Price wise, MSRS is much friendlier with a free 'hobbyist' version, while a LabVIEW base begins around $1300.
Additional MSRS does not run on the robot, it only controls the robot via the robot API (bluetooth or wired), while LabVIEW (and more specific NXT-G) run on the processer inside the robot stand-alone.
What might be important is the LabVIEW is the main software product of NI while MSRS is one of many products of MS, so support and development should have a higher priority.
Ton
I have programmed extensively with MSRDS and to a lesser extent with LabVIEW and here is my opinion. Earlier, most of our software used to developed using LabVIEW but the last few years we have been moving a major part of it to C# because it is much easier to do objected oriented programming using a language like C#. I personally feel MSRDS and in particular the Concurrency Coordination Runtime (CCR) is so underrated partly because of the not so detailed documentation. Although the MSDN forums are excellent, we are required to search through them to find out some of the things that I feel should have been part of the documentation. Another excellent source of information to refer is the book "Professional Microsoft Robotics Developer Studio" by Kyle Johns and Trevor Taylor.
Coming back to the comparison, I feel both LabVIEW and MSRDS (although I am not sure about LabVIEW Robotics) follow different programming methodologies. Although it has been targeted to Robotics, MSRDS is used to harness asynchronous behavior in any application. CCR has some excellent coordination primitives (such as Joins and Interleaves) and it makes asynchronous programming a lot easier. DSS is used to develop service oriented applications that are distributed across multiple nodes residing in the same machine or across different machines. We developed a framework for developing Laboratory Automation Systems using MSRDS. The framework is used to develop distributed component based software that is both thread-safe and responsive.
It is also worth mentioning that Task Parallel Library Data Flows in .NET 4.5 is based on the CCR concepts and also the concepts from .NET RX. I suggest you consider looking at them as well.
Thanks,
Venkat
I think Ton hit it on the nose, but there a couple key points I disagree on.
Independent of price LabView is a far superior system for automation and embedded programming. However, there is the catch that without a license LabView will break the bank a few times over. Depending on your targeted platform, you could easily spend several thousand dollars for a development environment.
Both systems do have a compiler. For a while LabView was restricted to only a few embedded environments, but with the addition of an ARM compiler there are now a huge number of supported hardware systems. LabView is compiled in real time as you program, MSDS is compiled on request (as far as I know).

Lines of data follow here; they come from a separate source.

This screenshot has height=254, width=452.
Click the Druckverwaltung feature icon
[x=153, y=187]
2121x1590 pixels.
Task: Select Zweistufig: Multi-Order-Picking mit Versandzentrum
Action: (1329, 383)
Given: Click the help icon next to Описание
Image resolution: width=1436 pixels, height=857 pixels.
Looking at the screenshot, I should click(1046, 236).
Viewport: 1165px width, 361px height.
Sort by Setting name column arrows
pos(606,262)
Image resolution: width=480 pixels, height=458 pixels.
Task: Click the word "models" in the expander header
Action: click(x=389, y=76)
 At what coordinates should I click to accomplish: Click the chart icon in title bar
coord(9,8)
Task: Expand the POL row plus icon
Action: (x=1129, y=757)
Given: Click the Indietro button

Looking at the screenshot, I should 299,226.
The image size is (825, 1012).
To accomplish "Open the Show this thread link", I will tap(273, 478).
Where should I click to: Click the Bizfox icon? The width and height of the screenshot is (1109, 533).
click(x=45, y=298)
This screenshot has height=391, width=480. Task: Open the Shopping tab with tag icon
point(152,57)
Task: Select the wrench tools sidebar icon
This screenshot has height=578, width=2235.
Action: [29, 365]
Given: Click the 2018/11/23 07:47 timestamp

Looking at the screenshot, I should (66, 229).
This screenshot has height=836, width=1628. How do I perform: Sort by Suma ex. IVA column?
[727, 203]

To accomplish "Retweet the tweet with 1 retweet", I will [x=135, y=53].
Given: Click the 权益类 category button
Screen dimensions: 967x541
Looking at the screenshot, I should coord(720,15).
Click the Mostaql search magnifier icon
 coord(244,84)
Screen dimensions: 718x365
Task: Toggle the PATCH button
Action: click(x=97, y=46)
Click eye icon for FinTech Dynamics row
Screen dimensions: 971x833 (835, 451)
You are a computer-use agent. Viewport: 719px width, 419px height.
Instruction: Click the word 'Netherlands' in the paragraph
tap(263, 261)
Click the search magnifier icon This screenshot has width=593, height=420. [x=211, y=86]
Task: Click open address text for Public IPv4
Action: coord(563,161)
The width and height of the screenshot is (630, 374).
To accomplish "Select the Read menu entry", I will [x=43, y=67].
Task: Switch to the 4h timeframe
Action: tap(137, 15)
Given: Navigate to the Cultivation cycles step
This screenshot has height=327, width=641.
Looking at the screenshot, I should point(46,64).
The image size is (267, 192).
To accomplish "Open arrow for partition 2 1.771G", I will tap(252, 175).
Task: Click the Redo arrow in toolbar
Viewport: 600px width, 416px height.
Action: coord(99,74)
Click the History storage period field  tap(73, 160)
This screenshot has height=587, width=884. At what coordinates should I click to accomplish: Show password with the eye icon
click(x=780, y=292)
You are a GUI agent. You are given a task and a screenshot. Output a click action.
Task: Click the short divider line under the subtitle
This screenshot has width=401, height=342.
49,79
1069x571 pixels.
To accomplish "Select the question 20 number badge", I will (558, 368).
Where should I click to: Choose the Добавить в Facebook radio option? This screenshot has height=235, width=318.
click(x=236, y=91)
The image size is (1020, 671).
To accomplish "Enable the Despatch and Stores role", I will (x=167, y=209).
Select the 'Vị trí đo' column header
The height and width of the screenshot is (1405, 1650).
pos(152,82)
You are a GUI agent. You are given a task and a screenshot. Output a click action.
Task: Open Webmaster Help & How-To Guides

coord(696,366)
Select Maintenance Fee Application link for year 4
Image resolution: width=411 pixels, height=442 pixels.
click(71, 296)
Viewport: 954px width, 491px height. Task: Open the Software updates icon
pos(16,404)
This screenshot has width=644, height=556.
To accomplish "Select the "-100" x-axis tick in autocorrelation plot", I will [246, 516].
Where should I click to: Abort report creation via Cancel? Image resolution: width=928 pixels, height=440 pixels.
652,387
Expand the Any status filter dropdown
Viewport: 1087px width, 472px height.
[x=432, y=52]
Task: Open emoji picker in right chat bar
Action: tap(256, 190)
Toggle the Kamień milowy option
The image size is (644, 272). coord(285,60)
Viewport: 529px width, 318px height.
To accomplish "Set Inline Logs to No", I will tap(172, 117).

LabView is absolutely targeted to robotics. NI has put forth a lot of tools for robotic applications and many of the ideas taken from automation can be dropped right into a robotics setting. As an interesting note, the FIRST Robotics Competition exclusively uses NI hardware (the cRIO) and LabView is a popular programming option.
RDS's visual programming and LabView's visual programing aren't really comparable. They don't operate by the same paradigms.
RDS does create machine code and the code can run on a robot without intervention.
If you are looking to buy a complete robotics system for development with LabView check out this page: http://www.ni.com/robotics/how_to_buy.htm
Just as a bit of background, I am a certified LabView developer and have used RDS with the lego NXT system as an instructor.